I use Solr + MySql with data coming from several DHI type "loaders" that
I have written to move data from many different databases into my "BI"
solution.  I don't use DHI because I am not simply replicating the data,
but I am moving/merging/processing the incoming data during the loading.

For me, I have an Aspect (aspectj) which wraps my Data Access Object and
every time a "persist" is called (I am using hibernate), I update Solr
with the same data an instant later using @Around advice.  This handles
nearly every event during the day.  I have a simple "retry" procedure on
my Solrj add/commit on network error in hopes that it will eventually
work.

In case of error I rebuild the solr index from scratch each night by
recreating it based on the data in MySQL.  That takes about 10 minutes
and I run it at night.  This allows for me to have "eventual
consistency" for any issues that cropped up during the day. 

Obviously the size of my database (< 2 million records) makes this
approach manageable.  YMMV.

Tim

-----Original Message-----
From: Shawn Heisey [mailto:s...@elyograg.org] 
Sent: Tuesday, March 15, 2011 9:13 AM
To: solr-user@lucene.apache.org
Subject: Re: keeping data consistent between Database and Solr

On 3/14/2011 9:38 PM, onlinespend...@gmail.com wrote:
> But my main question is, how do I guarantee that data between my
Cassandra
> database and Solr index are consistent and up-to-date?

Our MySQL database has two unique indexes.  One is a document ID, 
implemented in MySQL as an autoincrement integer and in Solr as a long.

The other is what we call a tag id, implemented in MySQL as a varchar 
and Solr as a single lowercased token and serving as Solr's uniqueKey.  
We have an update trigger on the database that updates the document ID 
whenever the database document is updated.

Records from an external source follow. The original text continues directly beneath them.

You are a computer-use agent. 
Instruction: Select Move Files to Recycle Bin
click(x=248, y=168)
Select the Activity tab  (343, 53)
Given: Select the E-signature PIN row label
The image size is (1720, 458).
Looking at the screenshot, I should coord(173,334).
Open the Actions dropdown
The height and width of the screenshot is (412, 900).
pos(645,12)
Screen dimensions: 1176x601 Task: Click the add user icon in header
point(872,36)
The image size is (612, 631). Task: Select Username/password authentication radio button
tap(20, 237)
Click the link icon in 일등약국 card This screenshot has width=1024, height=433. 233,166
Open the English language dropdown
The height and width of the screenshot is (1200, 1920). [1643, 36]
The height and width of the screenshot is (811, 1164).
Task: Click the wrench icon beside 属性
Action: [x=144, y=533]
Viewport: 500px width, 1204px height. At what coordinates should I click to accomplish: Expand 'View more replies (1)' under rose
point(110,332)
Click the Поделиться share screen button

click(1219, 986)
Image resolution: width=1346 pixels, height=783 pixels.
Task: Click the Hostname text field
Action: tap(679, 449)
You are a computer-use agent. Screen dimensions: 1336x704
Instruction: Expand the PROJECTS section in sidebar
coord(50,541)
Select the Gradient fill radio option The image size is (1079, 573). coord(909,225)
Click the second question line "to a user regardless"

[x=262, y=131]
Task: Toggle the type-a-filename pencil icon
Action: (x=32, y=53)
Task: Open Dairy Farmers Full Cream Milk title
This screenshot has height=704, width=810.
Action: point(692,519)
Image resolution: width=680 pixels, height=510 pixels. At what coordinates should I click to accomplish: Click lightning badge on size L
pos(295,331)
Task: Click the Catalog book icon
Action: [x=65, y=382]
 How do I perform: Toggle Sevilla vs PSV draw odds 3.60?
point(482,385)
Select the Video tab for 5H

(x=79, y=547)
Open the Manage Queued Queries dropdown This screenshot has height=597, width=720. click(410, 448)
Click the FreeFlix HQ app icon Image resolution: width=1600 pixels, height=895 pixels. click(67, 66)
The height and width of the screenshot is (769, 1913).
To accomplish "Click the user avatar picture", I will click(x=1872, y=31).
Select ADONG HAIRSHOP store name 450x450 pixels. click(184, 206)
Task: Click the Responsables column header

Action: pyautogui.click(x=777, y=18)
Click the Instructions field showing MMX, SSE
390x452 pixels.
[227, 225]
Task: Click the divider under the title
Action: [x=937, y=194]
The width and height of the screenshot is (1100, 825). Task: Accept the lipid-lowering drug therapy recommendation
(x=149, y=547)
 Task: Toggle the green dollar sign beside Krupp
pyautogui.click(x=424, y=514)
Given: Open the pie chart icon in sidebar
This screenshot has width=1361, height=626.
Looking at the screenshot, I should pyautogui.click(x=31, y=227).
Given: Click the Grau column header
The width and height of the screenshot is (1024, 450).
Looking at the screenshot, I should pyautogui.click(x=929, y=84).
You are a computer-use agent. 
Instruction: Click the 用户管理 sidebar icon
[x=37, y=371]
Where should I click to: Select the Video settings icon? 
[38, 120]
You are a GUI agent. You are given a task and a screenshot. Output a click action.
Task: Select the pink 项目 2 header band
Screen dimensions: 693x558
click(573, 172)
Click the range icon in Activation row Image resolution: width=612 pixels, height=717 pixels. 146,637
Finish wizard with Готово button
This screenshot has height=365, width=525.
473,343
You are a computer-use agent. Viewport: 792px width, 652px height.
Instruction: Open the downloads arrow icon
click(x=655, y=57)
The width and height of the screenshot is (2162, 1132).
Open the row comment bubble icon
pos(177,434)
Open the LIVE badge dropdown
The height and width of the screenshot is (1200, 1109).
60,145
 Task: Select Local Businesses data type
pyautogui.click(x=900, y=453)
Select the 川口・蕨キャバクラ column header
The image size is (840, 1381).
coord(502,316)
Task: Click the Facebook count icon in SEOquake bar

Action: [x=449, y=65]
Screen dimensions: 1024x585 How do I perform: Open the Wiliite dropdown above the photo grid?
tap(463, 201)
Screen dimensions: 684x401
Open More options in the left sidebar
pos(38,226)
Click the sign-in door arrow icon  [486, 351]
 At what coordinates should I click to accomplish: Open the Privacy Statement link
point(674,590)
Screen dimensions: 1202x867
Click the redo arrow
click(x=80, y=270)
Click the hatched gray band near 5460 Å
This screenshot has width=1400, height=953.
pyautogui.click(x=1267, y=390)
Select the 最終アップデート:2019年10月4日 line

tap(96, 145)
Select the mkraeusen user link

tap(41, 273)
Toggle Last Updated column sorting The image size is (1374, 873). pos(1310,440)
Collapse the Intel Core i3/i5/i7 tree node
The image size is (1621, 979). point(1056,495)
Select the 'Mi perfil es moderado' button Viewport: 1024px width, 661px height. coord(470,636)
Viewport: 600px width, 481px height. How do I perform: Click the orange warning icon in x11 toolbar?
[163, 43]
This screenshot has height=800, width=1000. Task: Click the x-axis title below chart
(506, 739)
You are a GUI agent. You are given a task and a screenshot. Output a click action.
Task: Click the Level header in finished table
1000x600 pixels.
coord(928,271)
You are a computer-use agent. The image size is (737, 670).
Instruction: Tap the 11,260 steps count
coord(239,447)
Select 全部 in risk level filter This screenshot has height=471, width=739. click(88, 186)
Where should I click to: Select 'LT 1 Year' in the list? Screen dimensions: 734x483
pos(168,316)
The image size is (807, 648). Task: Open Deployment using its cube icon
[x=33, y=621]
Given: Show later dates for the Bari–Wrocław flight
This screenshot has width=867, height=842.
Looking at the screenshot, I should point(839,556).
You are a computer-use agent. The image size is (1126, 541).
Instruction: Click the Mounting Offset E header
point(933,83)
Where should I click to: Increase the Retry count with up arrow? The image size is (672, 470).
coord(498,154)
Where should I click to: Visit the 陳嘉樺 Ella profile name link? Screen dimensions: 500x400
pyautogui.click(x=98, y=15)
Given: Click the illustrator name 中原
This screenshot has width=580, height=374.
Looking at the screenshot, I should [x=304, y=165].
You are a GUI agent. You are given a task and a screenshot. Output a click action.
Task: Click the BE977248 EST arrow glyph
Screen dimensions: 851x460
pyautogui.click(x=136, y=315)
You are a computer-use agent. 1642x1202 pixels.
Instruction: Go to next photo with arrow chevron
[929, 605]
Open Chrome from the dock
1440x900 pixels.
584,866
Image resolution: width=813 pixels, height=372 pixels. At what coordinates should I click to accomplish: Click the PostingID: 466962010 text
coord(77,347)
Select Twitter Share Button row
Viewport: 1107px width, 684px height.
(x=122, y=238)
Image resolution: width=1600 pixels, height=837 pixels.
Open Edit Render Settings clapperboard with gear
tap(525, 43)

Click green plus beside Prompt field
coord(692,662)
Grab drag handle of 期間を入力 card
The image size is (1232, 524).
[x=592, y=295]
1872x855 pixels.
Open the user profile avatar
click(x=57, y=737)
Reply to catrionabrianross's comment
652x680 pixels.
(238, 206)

We have a homegrown build system for Solr.  In a nutshell, it keeps 
track of the newest document ID in the Solr Index.  If the DIH 
delta-import fails, it doesn't update the stored ID, which means that on

the next run, it will try and index those documents again.  Changes to 
the entries in the database are automatically picked up because the 
document ID is newer, but the tag id doesn't change, so the document in 
Solr is overwritten.

Things are actually more complex than I've written, because our index is

distributed.  Hopefully it can give you some ideas for yours.